When free radicals build up in the body it causes oxidative stress. This is bad for the heart and can damage the health in many other ways. Oxidative stress has been linked to cancer, diabetes, and a number of other serious health conditions so Vitamin E’s ability to fight free radicals is an important virtue.
A Look at Some Vitamin E Benefits
There are a lot of health benefits associated with Vitamin E. Many people take it in supplement form to try and avoid heart disease and other cardiovascular problems, such as high blood pressure and hardening of the arteries. Vitamin E also balances cholesterol so it’s certainly a heart-friendly vitamin.
Vitamin E also receives a lot of attention for its ability to encourage healthy skin. Many people use oral supplements especially for this reason and it’s a key ingredient in many beauty creams.
This list is not conclusive, but other benefits associated with Vitamin E include:
- Thickens the hair
- Reduces the symptoms of PMS
- Reduces inflammation
- Improves the vision
- Provides improved endurance
- Increases muscle strength
- May slow the progress of Alzheimer’s disease
Good Sources of Vitamin E
The best sources of Vitamin are plant-based. The amount provided by meat and poultry is minimal.
Some good food choices are:
- Sunflower seeds/oil
- Almonds
- Broccoli
- Spinach
- Butternut squash
- Olive Oil
- Peanuts
Many breakfast cereals and other foods are are fortified with Vitamin E, so there are plenty of ways to get extra Vitamin E into your body without the need for using supplements.
Daily Requirement
For adults, the recommended daily amount (RDA) of vitamin E is 15mg.
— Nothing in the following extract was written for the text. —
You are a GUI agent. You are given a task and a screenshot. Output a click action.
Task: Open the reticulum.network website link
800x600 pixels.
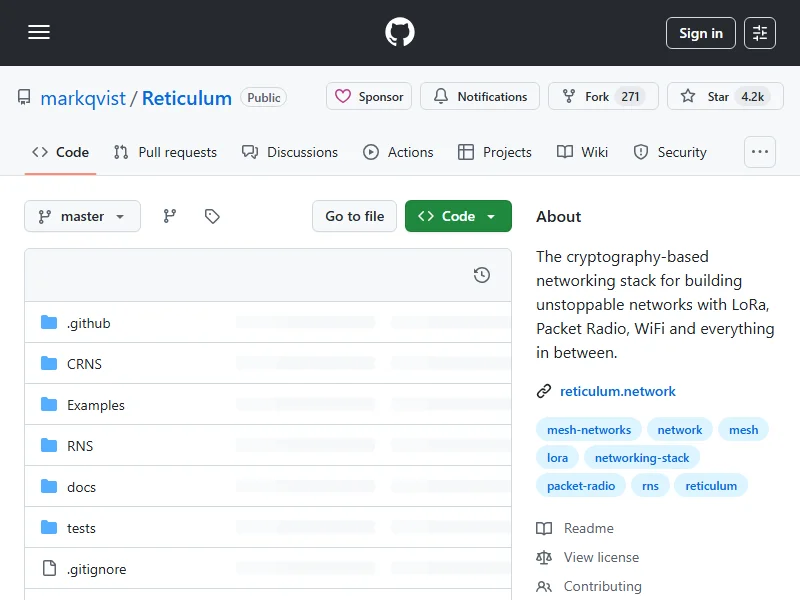[x=617, y=391]
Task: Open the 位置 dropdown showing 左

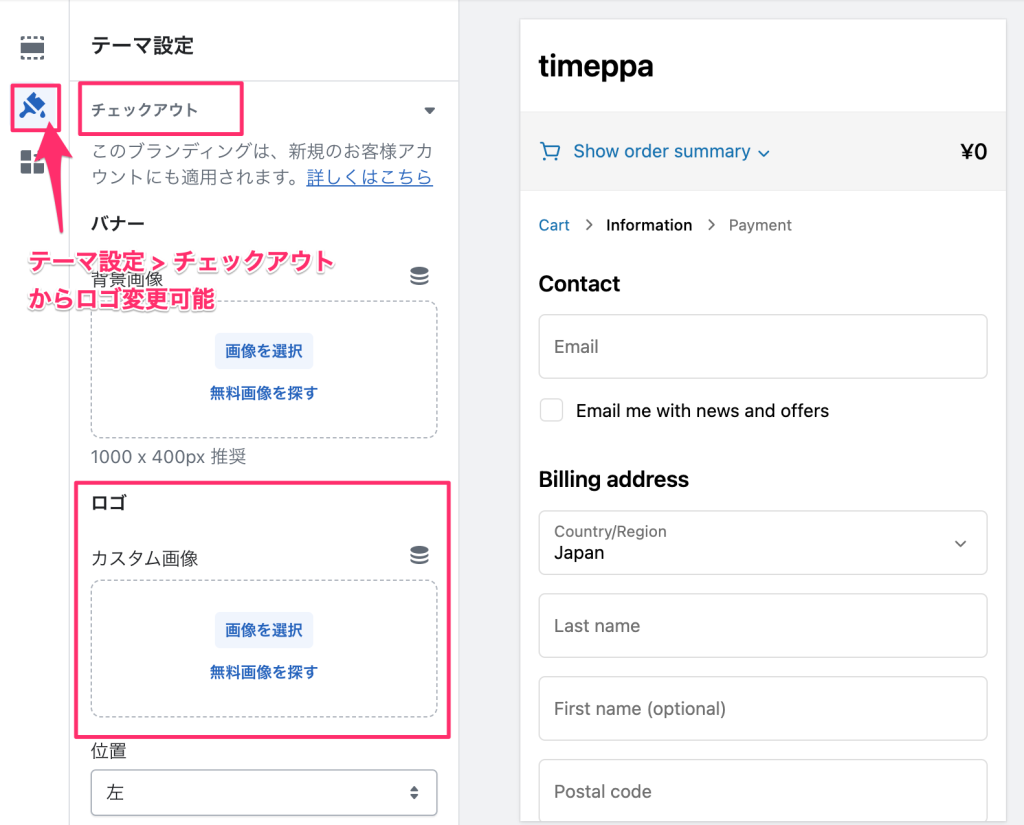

Women who are pregnant need slightly more (22-30mg/day). Consuming more than this without a doctor’s approval may be unwise because research suggests higher doses may result in a decrease in birth weight.
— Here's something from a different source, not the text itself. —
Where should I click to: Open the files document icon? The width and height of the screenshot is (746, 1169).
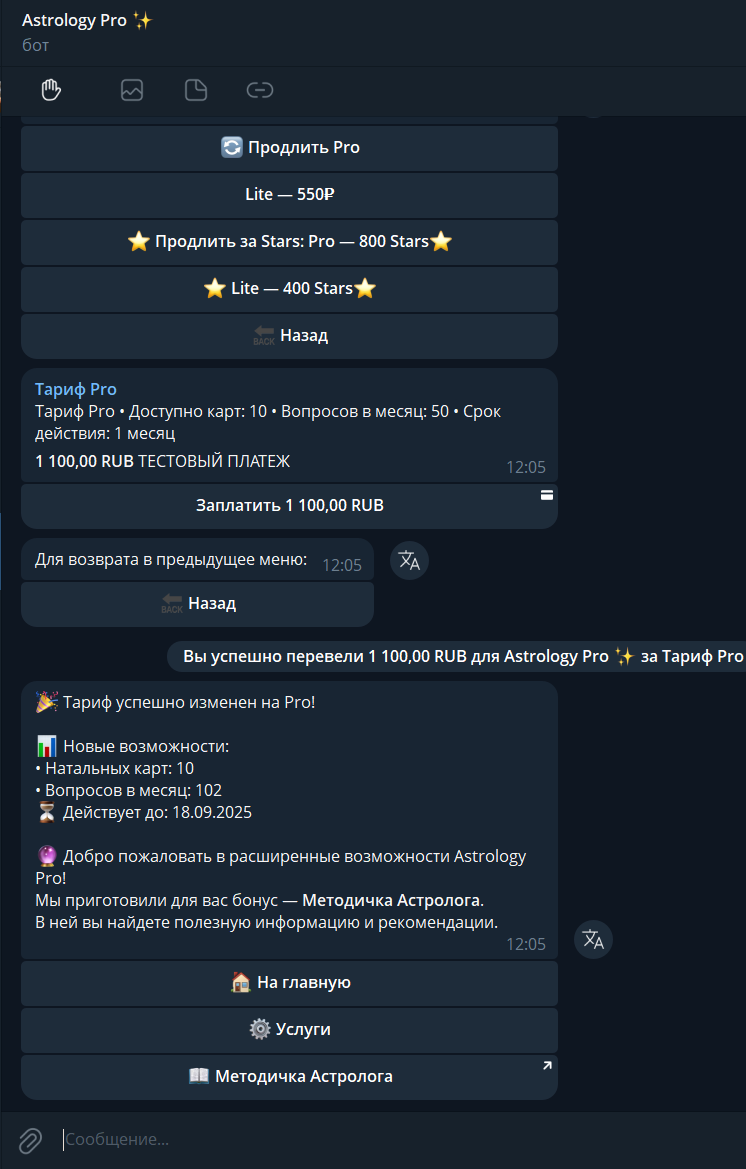point(196,90)
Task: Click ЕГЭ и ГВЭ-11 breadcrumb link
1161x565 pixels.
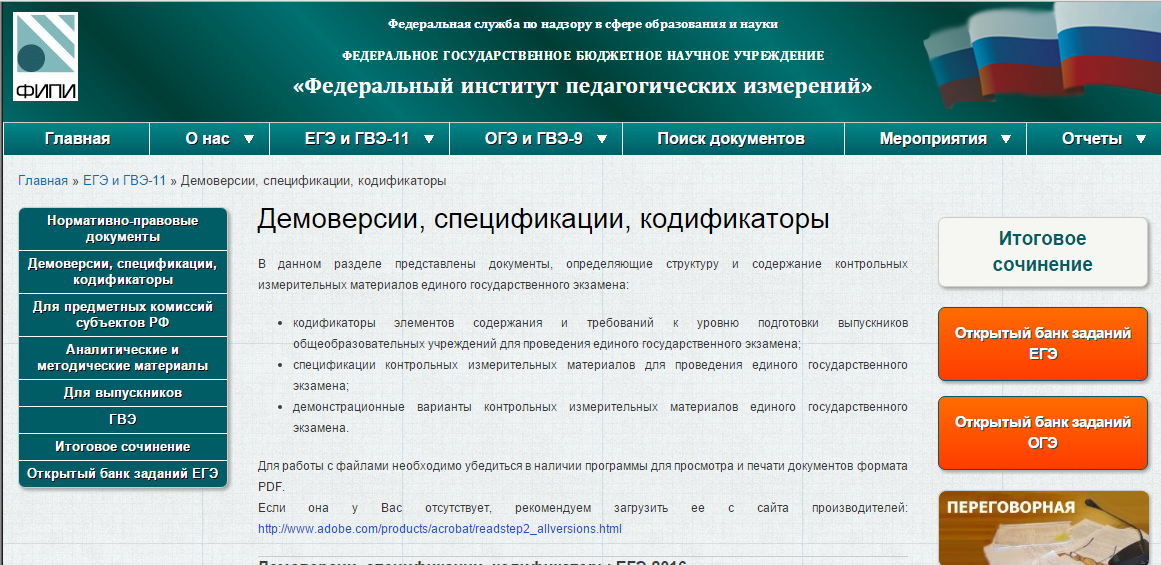Action: coord(124,181)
What Happens if You Don’t Get Enough Vitamin E
If you are eating a healthy, well-balanced diet, it is unlikely that you will be deficient in Vitamin E, unless you have an underlying health problem or there are outside factors that are causing you to become deficient. The use of fat blocking products can do this, as can certain other medications.
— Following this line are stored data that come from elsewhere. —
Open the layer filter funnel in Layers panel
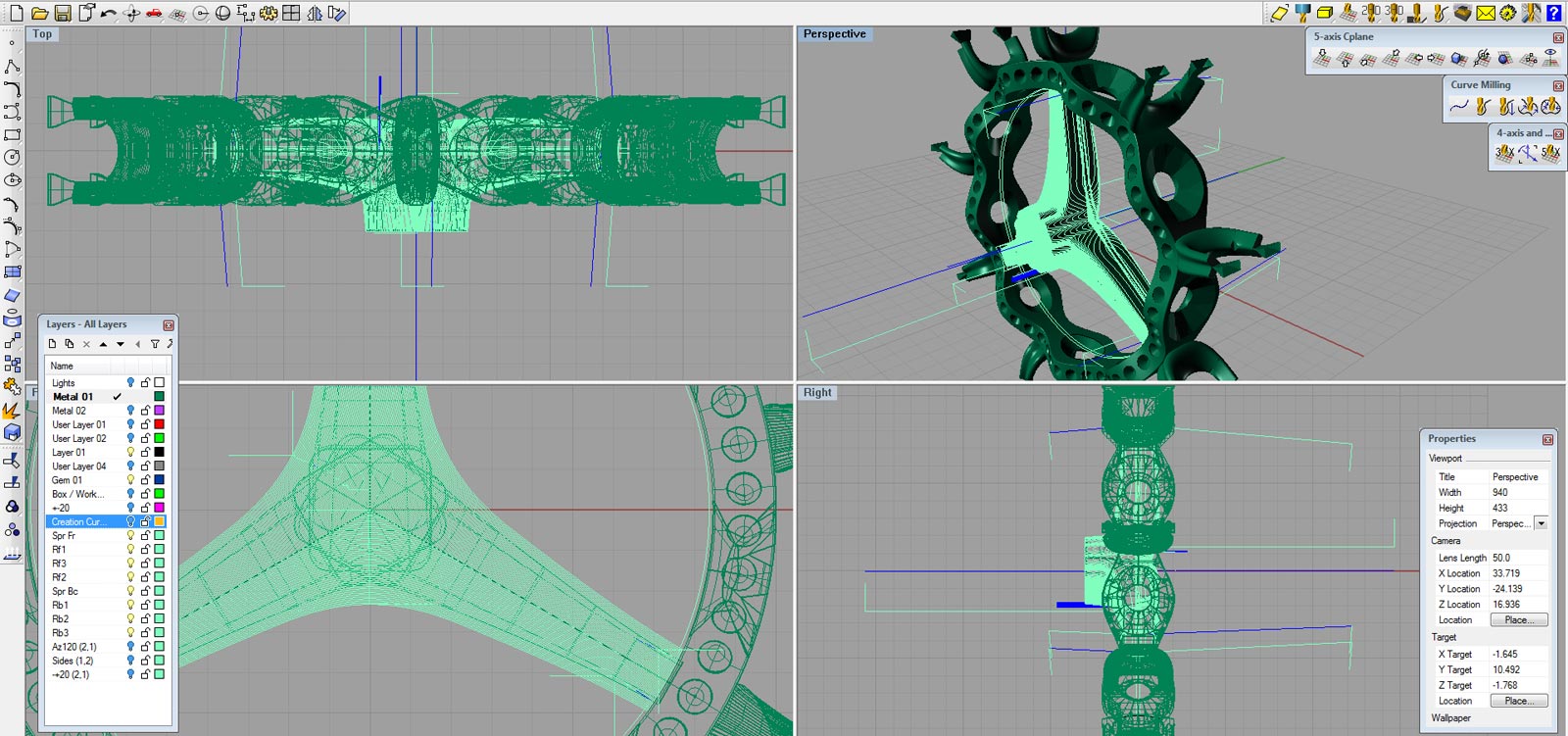1568x736 pixels. click(x=155, y=344)
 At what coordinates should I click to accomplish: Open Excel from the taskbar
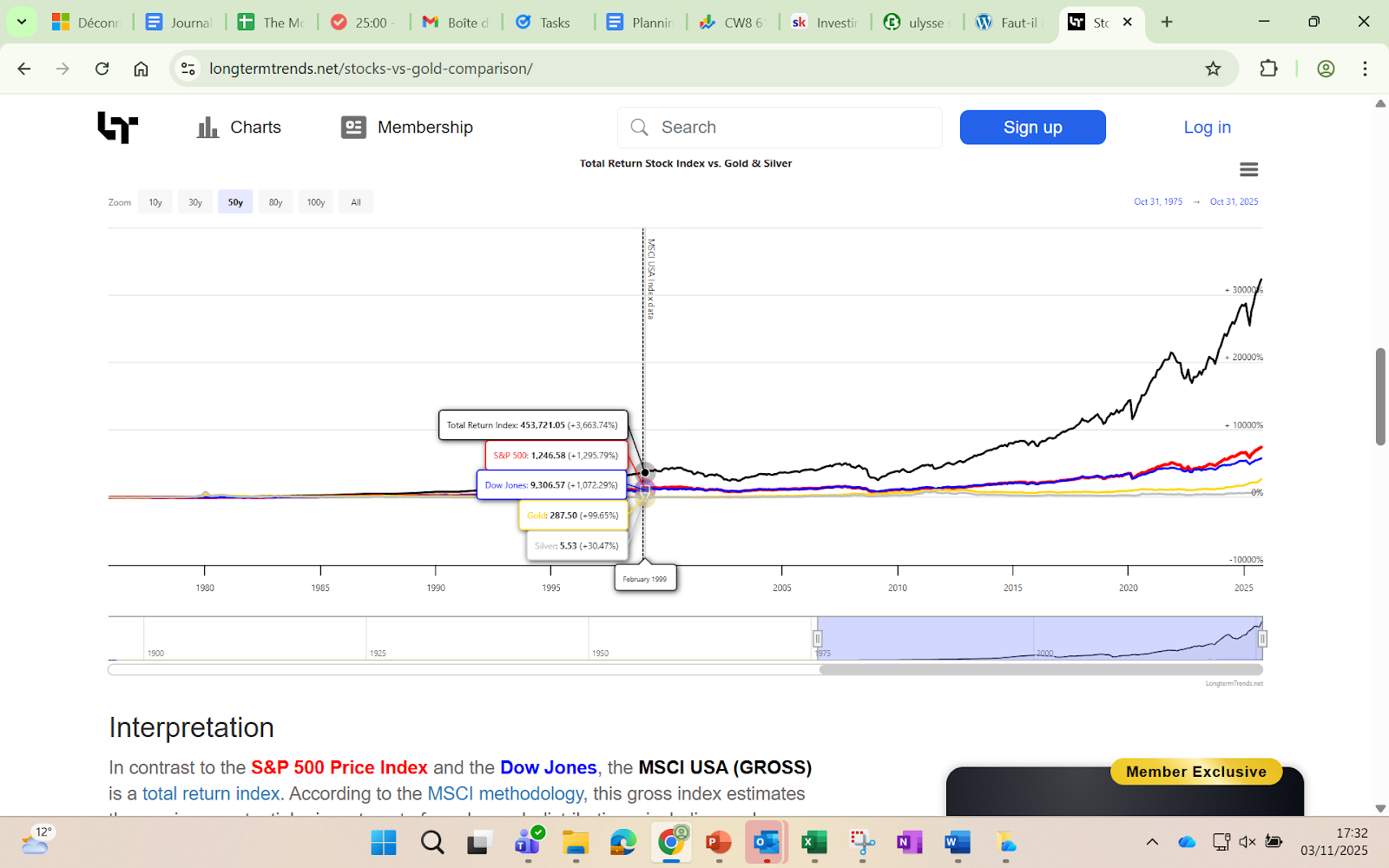coord(813,842)
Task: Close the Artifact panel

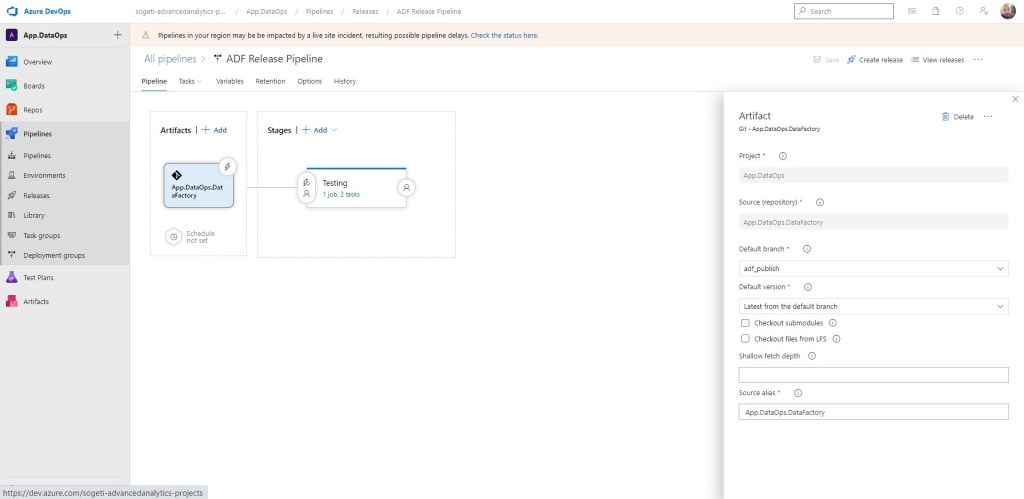Action: pos(1015,99)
Symptoms of Vitamin E deficiency may include:
- Poor coordination
- Muscle pain
- Weakness
- Hemolytic anemia
- Impaired immune system
- Visual disturbances
- Feeling generally unwell
When the body lacks sufficient Vitamin E it can also cause nerve problems because the deficiency can alter the nerve membrane structure. This hampers the nerves’ ability to relay electrical impulses.
What Happens If You Get Too Much Vitamin E
If the RDA is not exceeded, using a Vitamin E supplement is unlikely to cause side effects, but negative reactions are not unheard of.
Possible side effects include:
- Headache
- Diarrhea
- Intestinal cramps
- Nausea
- Fatigue
- Weakness
- Blurred vision
It’s important to be aware Vitamin E thins the blood. This can increase the risk of bleeding, especially if used alongside aspirin or blood thinning medications. It’s also known to interact badly with certain other medications.
Additional Considerations
You need to get an adequate quantity of Vitamin E to maintain good health. Most people can achieve this without making any major changes to their diet. Using supplements can be a good way to increase levels of Vitamin E, but unless you are certain you are suffering from a deficiency using supplements may be unwise. If you get too much Vitamin E it can cause side effects. Your body will also store the excess, leading to further problems.
If you are worried you may not be getting enough Vitamin E, the best thing to do is discuss the matter with a doctor or a qualified dietitian. Either one will be able to offer expert advice on improving your diet and will be able to tell you if a supplement is needed.
If you keep a food journal, take it along with you. The information it contains will help your doctor/dietitian gain an improved understanding of your present diet and help them to give you even better advice.